**Extrait présenté**
○ ○ ○ ○

C’est là que l’enfant était, et il s’agit pour lui – exactement comme nous le voyons dans un mythe, toujours à partir du moment où nous sommes entrés dans cette analyse correcte où nous voyons qu’un mythe est toujours une ten­tative d’articulation de solution d’un problème, c’est-à-dire qu’il s’agit de passer d’un certain mode, disons, d’explication de la relation au monde du sujet ou de la société en question, à une transformation nécessités par le fait que des éléments différents nouveaux viennent en contradiction avec la première for­mulation, et exigent en quelque sorte un passage qui comme tel est impossible, qui comme tel est une impasse. Ceci donne sa structure au mythe – de même Hans est confronté à ce moment là à quelque chose qui nécessite la révision de la première ébauche de système symbolique qui structurait sa relation à la mère. Et c’est de cela qu’il s’agit avec l’apparition de la phobie, mais bien plus encore avec le développement de tout ce qu’elle emporte avec elle comme élément signifiant. C’est à cela qu’est confronté Hans, et qui de ce même fait lui fait apparaître dérisoire toute tentative de lecture parcellaire à laquelle à tout instant le père s’efforce.

○ ○ ○ ○

**Enregistrements**
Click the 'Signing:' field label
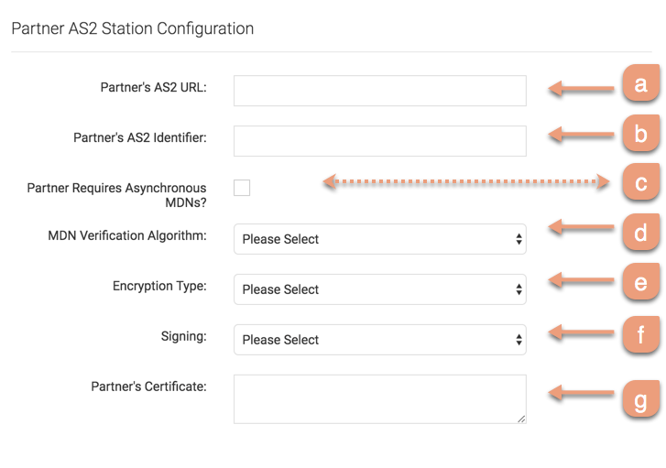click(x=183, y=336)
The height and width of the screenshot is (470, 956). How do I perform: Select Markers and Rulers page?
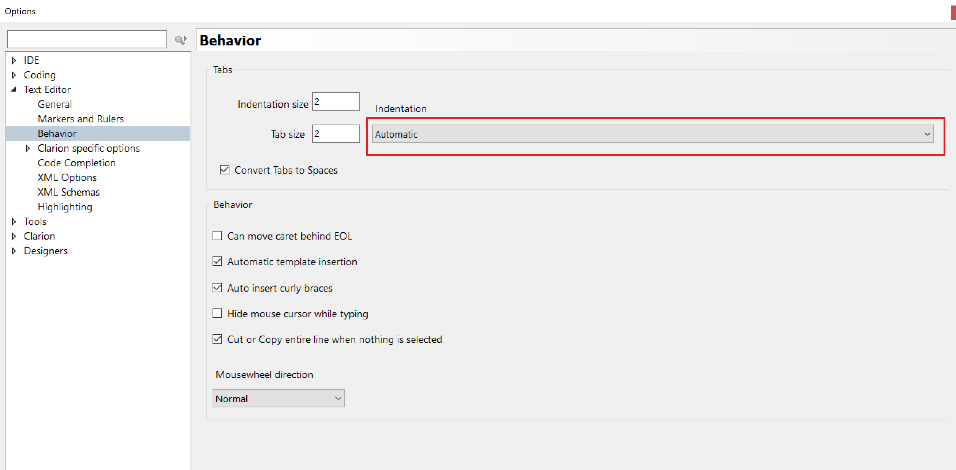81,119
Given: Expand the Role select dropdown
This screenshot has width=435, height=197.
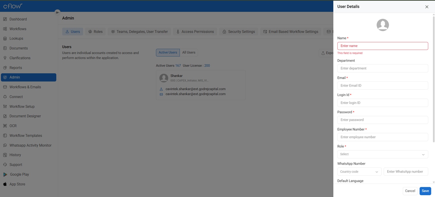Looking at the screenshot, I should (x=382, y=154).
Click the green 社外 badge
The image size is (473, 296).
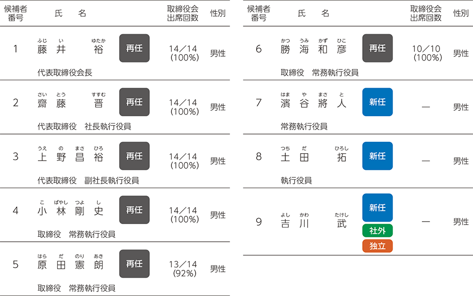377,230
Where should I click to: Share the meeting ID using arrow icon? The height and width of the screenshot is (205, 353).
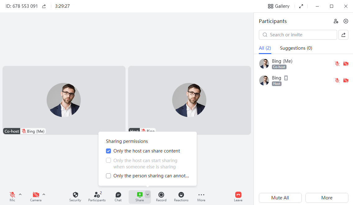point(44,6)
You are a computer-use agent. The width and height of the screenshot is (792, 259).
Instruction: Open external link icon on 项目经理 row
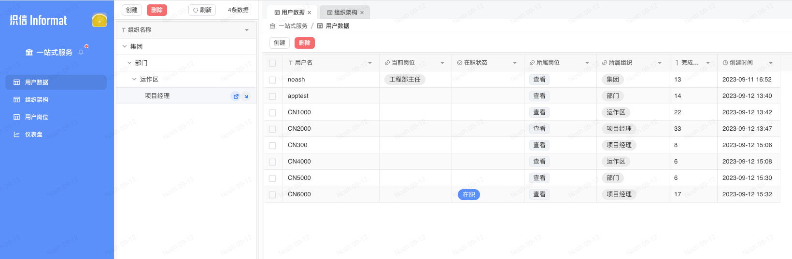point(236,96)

○ ○ ○ ○

**Tâches à effectuer**
**a)** Dans l'extrait sur Hans et le mythe, qu'est-ce qui structurait la relation de Hans à la mère ?
**b)** Rédigez la suite de l'extrait sur Hans et le mythe en partant de sa dernière phrase.

**Réponses ci-dessous**
**a)** La première ébauche de système symbolique.

**b)**
Je ne peux pas à propos du style de réponses de Hans, ne pas vous demander de vous rapporter aux passages absolument admirables que constitue toute cette immense oeuvre de Freud encore à peine exploitée pour notre expérience qui s’appelle le Witz, cet ouvrage dont il n’y a peut-être aucun équivalent dans ce qu’on peut appeler la philosophie psychologique, parce que je ne connais pas un ouvrage qui ait apporté une chose aussi neuve et aussi tranchée que cet ouvrage – tous les ouvrages sur le rire, qu’ils soient de Bergson ou d’autres, seront toujours d’une pauvreté lamentable à côté de celui-ci.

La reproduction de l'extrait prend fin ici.